Verify if the password-less SSH is functional.

$ ssh localhost

3. Install Apache Hadoop

Log in with hadoop user.

$ sudo su - hadoop

Download the latest stable version of Hadoop. To get the latest version, go to Apache Hadoop official download page.

$ wget https://downloads.apache.org/hadoop/common/hadoop-3.3.1/hadoop-3.3.1.tar.gz

Extract the downloaded file.

$ tar -xvzf hadoop-3.3.1.tar.gz

Move the extracted directory to the /usr/local/ directory.

$ sudo mv hadoop-3.3.1 /usr/local/hadoop

Create directory to store system logs.

$ sudo mkdir /usr/local/hadoop/logs

Change the ownership of the hadoop directory.

$ sudo chown -R hadoop:hadoop /usr/local/hadoop

4. Configure Hadoop

Edit file ~/.bashrc to configure the Hadoop environment variables.

$ sudo nano ~/.bashrc

Add the following lines to the file. Save and close the file.

export HADOOP_HOME=/usr/local/hadoop
export HADOOP_INSTALL=$HADOOP_HOME
export HADOOP_MAPRED_HOME=$HADOOP_HOME
export HADOOP_COMMON_HOME=$HADOOP_HOME
export HADOOP_HDFS_HOME=$HADOOP_HOME
export YARN_HOME=$HADOOP_HOME
export HADOOP_COMMON_LIB_NATIVE_DIR=$HADOOP_HOME/lib/native
export PATH=$PATH:$HADOOP_HOME/sbin:$HADOOP_HOME/bin
export HADOOP_OPTS="-Djava.library.path=$HADOOP_HOME/lib/native"

Activate the environment variables.

$ source ~/.bashrc

5. Configure Java Environment Variables

Hadoop has a lot of components that enable it to perform its core functions. To configure these components such as YARN, HDFS, MapReduce, and Hadoop-related project settings, you need to define Java environment variables in hadoop-env.sh configuration file.

Find the Java path.

$ which javac

Find the OpenJDK directory.

$ readlink -f /usr/bin/javac

Edit the hadoop-env.sh file.

$ sudo nano $HADOOP_HOME/etc/hadoop/hadoop-env.sh

Add the following lines to the file. Then, close and save the file.

export JAVA_HOME=/usr/lib/jvm/java-11-openjdk-amd64
export HADOOP_CLASSPATH+=" $HADOOP_HOME/lib/*.jar"

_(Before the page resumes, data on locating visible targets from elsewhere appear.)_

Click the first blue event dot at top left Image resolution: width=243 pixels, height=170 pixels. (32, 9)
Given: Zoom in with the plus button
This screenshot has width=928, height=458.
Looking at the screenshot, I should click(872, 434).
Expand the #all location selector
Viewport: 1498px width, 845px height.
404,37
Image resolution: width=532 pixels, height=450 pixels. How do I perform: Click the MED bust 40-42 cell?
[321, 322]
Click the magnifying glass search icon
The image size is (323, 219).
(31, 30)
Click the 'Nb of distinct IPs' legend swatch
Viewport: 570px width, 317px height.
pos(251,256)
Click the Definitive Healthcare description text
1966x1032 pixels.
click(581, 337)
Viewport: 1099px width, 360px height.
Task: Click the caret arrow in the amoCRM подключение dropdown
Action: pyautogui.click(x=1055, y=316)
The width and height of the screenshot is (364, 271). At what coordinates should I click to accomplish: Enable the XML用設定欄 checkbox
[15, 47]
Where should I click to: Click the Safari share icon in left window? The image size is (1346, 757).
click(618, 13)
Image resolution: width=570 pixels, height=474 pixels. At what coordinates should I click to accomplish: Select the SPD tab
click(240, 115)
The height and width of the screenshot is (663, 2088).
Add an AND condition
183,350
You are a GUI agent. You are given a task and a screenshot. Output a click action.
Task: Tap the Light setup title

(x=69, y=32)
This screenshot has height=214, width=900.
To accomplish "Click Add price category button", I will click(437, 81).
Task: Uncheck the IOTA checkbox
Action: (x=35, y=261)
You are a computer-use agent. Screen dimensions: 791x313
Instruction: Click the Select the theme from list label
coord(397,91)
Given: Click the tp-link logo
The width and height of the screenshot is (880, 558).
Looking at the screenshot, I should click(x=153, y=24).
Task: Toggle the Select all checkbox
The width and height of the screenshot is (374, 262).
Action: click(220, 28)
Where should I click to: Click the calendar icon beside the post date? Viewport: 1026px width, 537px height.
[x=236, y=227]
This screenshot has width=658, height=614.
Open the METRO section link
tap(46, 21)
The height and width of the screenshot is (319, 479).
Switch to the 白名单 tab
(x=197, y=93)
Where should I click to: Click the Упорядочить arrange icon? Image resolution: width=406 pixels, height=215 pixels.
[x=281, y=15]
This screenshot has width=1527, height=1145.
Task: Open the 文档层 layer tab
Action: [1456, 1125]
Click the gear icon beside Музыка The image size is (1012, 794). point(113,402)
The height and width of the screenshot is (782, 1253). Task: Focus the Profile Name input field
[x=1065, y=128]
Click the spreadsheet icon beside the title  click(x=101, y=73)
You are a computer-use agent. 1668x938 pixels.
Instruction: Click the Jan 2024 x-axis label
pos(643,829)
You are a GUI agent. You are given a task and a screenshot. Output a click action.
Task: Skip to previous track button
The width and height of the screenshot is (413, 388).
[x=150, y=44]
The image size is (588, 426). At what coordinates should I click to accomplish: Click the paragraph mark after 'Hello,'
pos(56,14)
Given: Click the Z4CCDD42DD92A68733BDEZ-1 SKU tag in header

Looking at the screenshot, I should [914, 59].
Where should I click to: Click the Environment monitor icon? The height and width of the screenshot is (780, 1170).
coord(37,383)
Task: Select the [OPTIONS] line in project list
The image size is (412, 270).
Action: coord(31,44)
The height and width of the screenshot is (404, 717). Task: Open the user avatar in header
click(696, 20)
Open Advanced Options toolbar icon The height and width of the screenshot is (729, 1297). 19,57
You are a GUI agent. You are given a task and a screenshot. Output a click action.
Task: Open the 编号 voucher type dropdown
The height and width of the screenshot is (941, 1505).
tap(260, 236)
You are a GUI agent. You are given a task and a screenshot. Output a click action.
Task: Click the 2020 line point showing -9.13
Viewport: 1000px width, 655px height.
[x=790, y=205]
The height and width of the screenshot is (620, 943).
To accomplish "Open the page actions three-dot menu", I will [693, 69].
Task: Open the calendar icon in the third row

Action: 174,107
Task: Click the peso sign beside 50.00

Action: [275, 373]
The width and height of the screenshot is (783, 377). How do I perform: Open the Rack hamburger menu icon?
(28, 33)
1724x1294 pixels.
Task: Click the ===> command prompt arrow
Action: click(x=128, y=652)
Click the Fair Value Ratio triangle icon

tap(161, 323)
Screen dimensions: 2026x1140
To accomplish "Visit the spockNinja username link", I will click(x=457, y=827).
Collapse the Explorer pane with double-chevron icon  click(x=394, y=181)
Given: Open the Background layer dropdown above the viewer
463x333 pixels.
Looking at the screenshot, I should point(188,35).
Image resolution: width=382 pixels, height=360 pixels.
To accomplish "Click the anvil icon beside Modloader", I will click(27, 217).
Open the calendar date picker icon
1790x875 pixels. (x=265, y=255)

Browse to the hadoop lib directory.

$ cd /usr/local/hadoop/lib

Download the Javax activation file.

$ sudo wget https://jcenter.bintray.com/javax/activation/javax.activation-api/1.2.0/javax.activation-api-1.2.0.jar

Verify the Hadoop version.

$ hadoop version

Edit the core-site.xml configuration file to specify the URL for your NameNode.

$ sudo nano $HADOOP_HOME/etc/hadoop/core-site.xml

Add the following lines. Save and close the file.

<configuration>
   <property>
      <name>fs.default.name</name>
      <value>hdfs://0.0.0.0:9000</value>
      <description>The default file system URI</description>
   </property>
</configuration>

Create a directory for storing node metadata and change the ownership to hadoop.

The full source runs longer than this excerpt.